§ **WORK TASK**: From the line with "Italy (273, 910)" through the final line, transcribe the material below character for character; include no other lines.

§ **GIVEN RECORDS**:
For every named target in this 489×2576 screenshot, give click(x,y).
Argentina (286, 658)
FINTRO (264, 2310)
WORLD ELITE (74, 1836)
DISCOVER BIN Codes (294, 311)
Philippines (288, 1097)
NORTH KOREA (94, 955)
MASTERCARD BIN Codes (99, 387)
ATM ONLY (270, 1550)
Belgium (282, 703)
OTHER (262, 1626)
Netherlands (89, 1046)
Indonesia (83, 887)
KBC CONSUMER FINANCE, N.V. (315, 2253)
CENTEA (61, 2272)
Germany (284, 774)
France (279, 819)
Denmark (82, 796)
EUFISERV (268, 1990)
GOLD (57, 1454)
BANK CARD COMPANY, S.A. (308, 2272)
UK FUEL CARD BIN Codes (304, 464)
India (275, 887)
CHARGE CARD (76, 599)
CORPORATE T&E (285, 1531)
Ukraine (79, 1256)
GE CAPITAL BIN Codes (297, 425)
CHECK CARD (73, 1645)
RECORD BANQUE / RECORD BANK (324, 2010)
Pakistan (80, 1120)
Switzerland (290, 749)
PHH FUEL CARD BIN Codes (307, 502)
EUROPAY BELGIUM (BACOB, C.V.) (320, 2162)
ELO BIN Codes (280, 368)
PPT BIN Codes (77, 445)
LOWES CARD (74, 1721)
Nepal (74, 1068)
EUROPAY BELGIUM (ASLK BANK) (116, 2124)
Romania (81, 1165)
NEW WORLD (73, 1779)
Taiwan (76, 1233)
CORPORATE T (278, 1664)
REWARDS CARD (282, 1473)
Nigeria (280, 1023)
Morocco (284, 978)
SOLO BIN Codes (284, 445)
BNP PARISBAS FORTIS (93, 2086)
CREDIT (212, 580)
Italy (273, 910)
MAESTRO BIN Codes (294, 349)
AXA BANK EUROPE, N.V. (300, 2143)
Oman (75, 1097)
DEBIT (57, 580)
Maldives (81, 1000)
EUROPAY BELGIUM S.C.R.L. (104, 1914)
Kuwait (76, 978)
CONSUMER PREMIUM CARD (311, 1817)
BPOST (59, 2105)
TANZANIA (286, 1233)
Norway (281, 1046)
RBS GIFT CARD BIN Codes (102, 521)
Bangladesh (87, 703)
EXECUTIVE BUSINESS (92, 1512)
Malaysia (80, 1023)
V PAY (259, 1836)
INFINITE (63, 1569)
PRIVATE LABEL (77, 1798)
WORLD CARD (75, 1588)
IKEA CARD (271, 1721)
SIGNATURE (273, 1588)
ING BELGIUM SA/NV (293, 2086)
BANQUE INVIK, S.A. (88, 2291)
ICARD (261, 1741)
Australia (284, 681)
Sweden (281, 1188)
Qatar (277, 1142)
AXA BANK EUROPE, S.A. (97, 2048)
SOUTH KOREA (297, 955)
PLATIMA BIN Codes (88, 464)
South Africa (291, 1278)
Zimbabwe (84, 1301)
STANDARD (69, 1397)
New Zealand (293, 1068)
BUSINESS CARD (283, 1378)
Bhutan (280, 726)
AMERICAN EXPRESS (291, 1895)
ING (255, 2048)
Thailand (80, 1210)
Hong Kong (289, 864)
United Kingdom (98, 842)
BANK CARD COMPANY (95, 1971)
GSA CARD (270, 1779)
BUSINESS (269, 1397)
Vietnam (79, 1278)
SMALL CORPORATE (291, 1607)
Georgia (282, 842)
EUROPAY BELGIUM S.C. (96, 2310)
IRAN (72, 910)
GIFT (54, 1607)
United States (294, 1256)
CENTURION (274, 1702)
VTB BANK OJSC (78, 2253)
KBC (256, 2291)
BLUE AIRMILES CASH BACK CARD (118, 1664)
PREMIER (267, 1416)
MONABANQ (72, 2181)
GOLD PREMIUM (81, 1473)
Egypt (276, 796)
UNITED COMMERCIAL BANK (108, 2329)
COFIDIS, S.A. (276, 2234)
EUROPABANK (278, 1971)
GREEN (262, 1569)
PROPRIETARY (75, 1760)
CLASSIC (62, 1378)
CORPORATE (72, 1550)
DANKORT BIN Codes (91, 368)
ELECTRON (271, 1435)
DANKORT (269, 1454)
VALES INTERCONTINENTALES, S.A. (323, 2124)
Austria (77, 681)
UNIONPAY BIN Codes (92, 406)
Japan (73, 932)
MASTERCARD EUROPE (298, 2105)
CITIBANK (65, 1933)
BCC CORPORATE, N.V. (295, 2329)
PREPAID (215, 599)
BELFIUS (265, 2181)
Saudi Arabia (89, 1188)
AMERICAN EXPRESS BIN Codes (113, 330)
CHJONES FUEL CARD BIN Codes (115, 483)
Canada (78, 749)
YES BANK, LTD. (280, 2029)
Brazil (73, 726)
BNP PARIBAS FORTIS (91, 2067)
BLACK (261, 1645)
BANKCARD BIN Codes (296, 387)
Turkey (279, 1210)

§ **OUTPUT BELOW**:
Italy (273, 910)
MAESTRO BIN Codes (294, 349)
AXA BANK EUROPE, N.V. (300, 2143)
Oman (75, 1097)
DEBIT (57, 580)
Maldives (81, 1000)
EUROPAY BELGIUM S.C.R.L. (104, 1914)
Kuwait (76, 978)
CONSUMER PREMIUM CARD (311, 1817)
BPOST (59, 2105)
TANZANIA (286, 1233)
Norway (281, 1046)
RBS GIFT CARD BIN Codes (102, 521)
Bangladesh (87, 703)
EXECUTIVE BUSINESS (92, 1512)
Malaysia (80, 1023)
V PAY (259, 1836)
INFINITE (63, 1569)
PRIVATE LABEL (77, 1798)
WORLD CARD (75, 1588)
IKEA CARD (271, 1721)
SIGNATURE (273, 1588)
ING BELGIUM SA/NV (293, 2086)
BANQUE INVIK, S.A. (88, 2291)
ICARD (261, 1741)
Australia (284, 681)
Sweden (281, 1188)
Qatar (277, 1142)
AXA BANK EUROPE, S.A. (97, 2048)
SOUTH KOREA (297, 955)
PLATIMA BIN Codes (88, 464)
South Africa (291, 1278)
Zimbabwe (84, 1301)
STANDARD (69, 1397)
New Zealand (293, 1068)
BUSINESS CARD (283, 1378)
Bhutan (280, 726)
AMERICAN EXPRESS (291, 1895)
ING (255, 2048)
Thailand (80, 1210)
Hong Kong (289, 864)
United Kingdom (98, 842)
BANK CARD COMPANY (95, 1971)
GSA CARD (270, 1779)
BUSINESS (269, 1397)
Vietnam (79, 1278)
SMALL CORPORATE (291, 1607)
Georgia (282, 842)
EUROPAY BELGIUM S.C. (96, 2310)
IRAN (72, 910)
GIFT (54, 1607)
United States (294, 1256)
CENTURION (274, 1702)
VTB BANK OJSC (78, 2253)
KBC (256, 2291)
BLUE AIRMILES CASH BACK CARD (118, 1664)
PREMIER (267, 1416)
MONABANQ (72, 2181)
GOLD PREMIUM (81, 1473)
Egypt (276, 796)
UNITED COMMERCIAL BANK (108, 2329)
COFIDIS, S.A. (276, 2234)
EUROPABANK (278, 1971)
GREEN (262, 1569)
PROPRIETARY (75, 1760)
CLASSIC (62, 1378)
CORPORATE (72, 1550)
DANKORT BIN Codes (91, 368)
ELECTRON (271, 1435)
DANKORT (269, 1454)
VALES INTERCONTINENTALES, S.A. (323, 2124)
Austria (77, 681)
UNIONPAY BIN Codes (92, 406)
Japan (73, 932)
MASTERCARD EUROPE (298, 2105)
CITIBANK (65, 1933)
BCC CORPORATE, N.V. (295, 2329)
PREPAID (215, 599)
BELFIUS (265, 2181)
Saudi Arabia (89, 1188)
AMERICAN EXPRESS BIN Codes (113, 330)
CHJONES FUEL CARD BIN Codes (115, 483)
Canada (78, 749)
YES BANK, LTD. (280, 2029)
Brazil (73, 726)
BNP PARIBAS FORTIS (91, 2067)
BLACK (261, 1645)
BANKCARD BIN Codes (296, 387)
Turkey (279, 1210)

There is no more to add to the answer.